Personal anecdote. Yeeeears ago, as a math student I was good at continues mathematics (e.g., analysis) and bad at discrete mathematics (e.g., algebra, graph theory). To be honest, I wasn't even able to accept the given proofs in graph theory as "real" proofs, let alone to attempt for one.

Why this is related to your question. I don't know if there is an established difference between continuous and discrete mathematics, but I feel the distinction between geometry and algebra as you mentioned is somehow related to it. If not, you can see the rest of my answer as an attempt to address a similar concern.

Research. Yeeears after my student time, I was a mathematics educator working in a math department where I had a chance to tell the anecdote above to my mathematician colleagues. Interestingly, many of them knew someone else with the same experience. Thus I decided to find some hard evidence to show there is something called "continuous thinking" and something called "discrete thinking" where some people are good at one but not necessarily at the other. A master student of mine "chose" this as the topic of her dissertation. We focused on understanding of proof in analysis and algebra. We saw a proving activity as a problem solving activity and accordingly we use some of the variables in research on problem solving (as introduced here by Kilpatrick) to study whether there is any difference in students' thinking of proofs in analysis and algebra.

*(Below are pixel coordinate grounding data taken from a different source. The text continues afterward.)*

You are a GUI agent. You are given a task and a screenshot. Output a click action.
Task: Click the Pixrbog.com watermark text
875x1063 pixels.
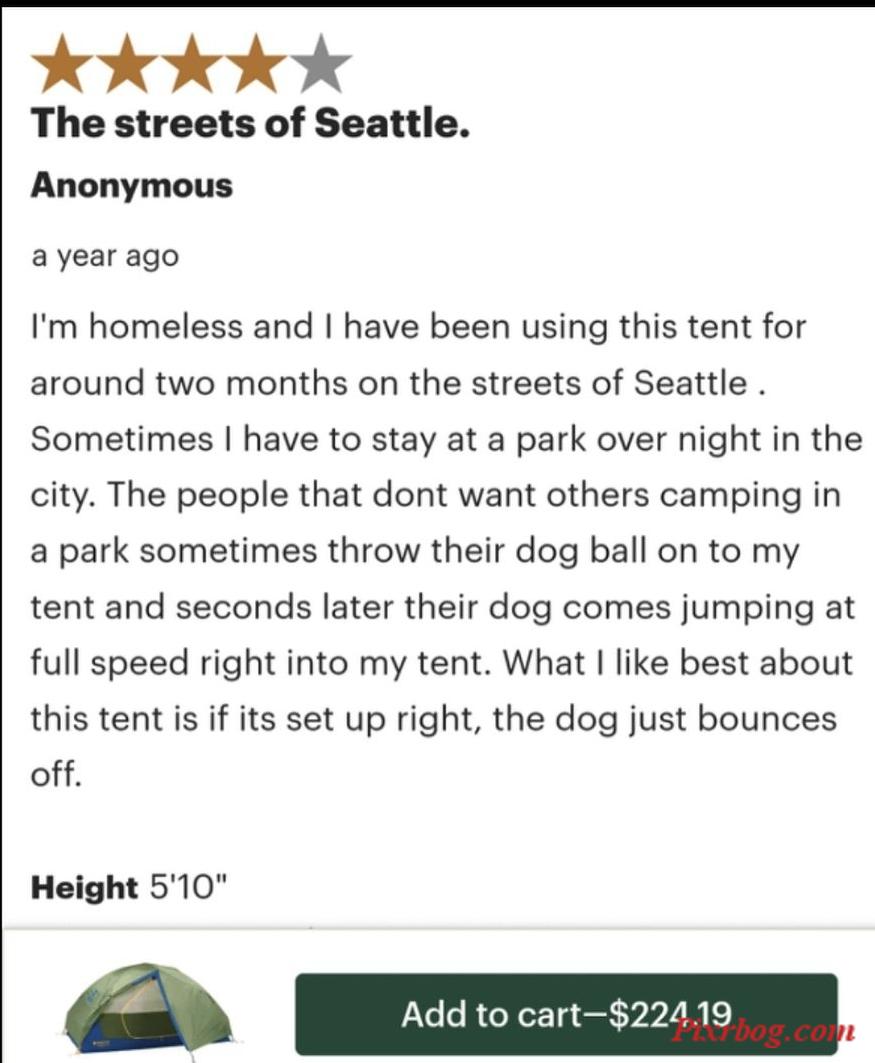[x=763, y=1031]
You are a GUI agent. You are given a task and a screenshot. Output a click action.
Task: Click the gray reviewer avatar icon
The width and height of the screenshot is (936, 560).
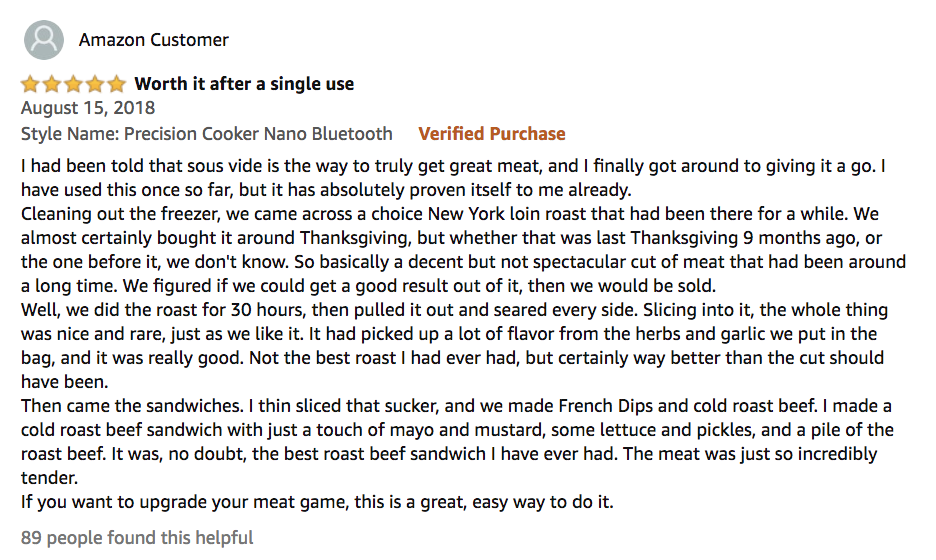click(x=44, y=40)
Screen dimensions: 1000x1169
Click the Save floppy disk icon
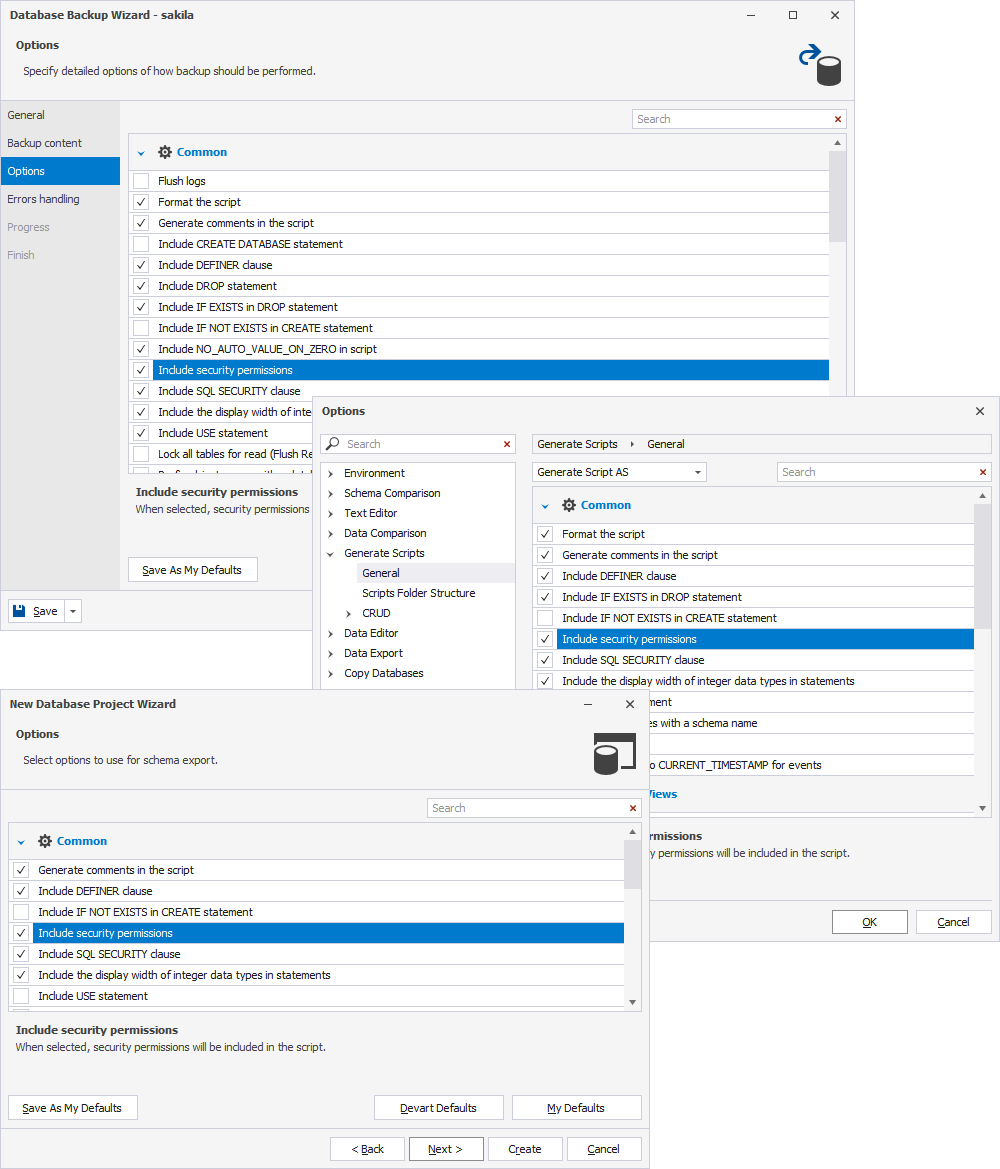click(x=19, y=611)
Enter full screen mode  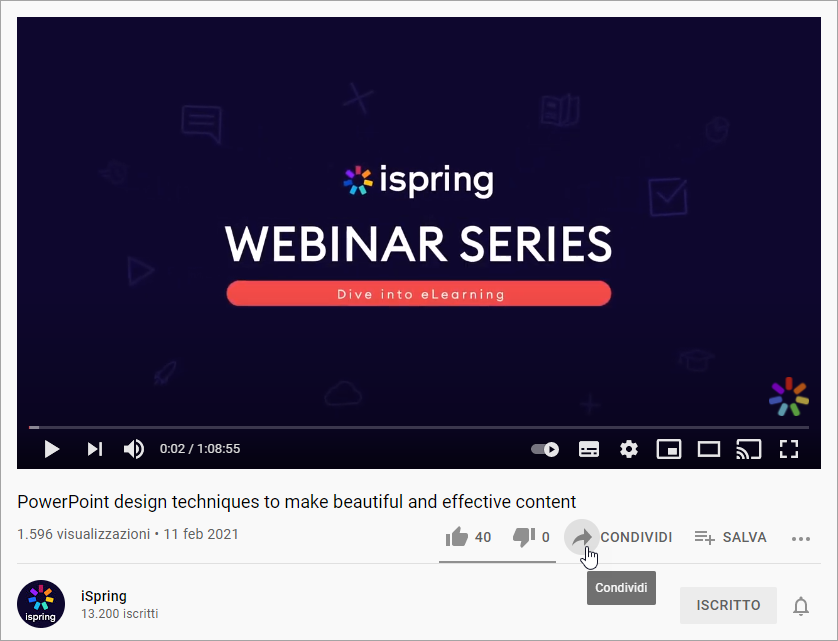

Design of the experiment. We gave students several pairs of proofs. In each pair, one proof was from algebra and the other from analysis. Both proofs had the "same structure". Students didn't know that the pairs are purposefully related. They were reading the proofs and then answering some questions designed in the light of some of the variables (given by Kilpatrick).The variables were too many, we just tried some of them. Unfortunately, I couldn't remember now which variables we used, perhaps because of the result of the research.

Result. We didn't find any difference noticeable!

Conclusion. I still believe there is some differences there that we have failed to find!!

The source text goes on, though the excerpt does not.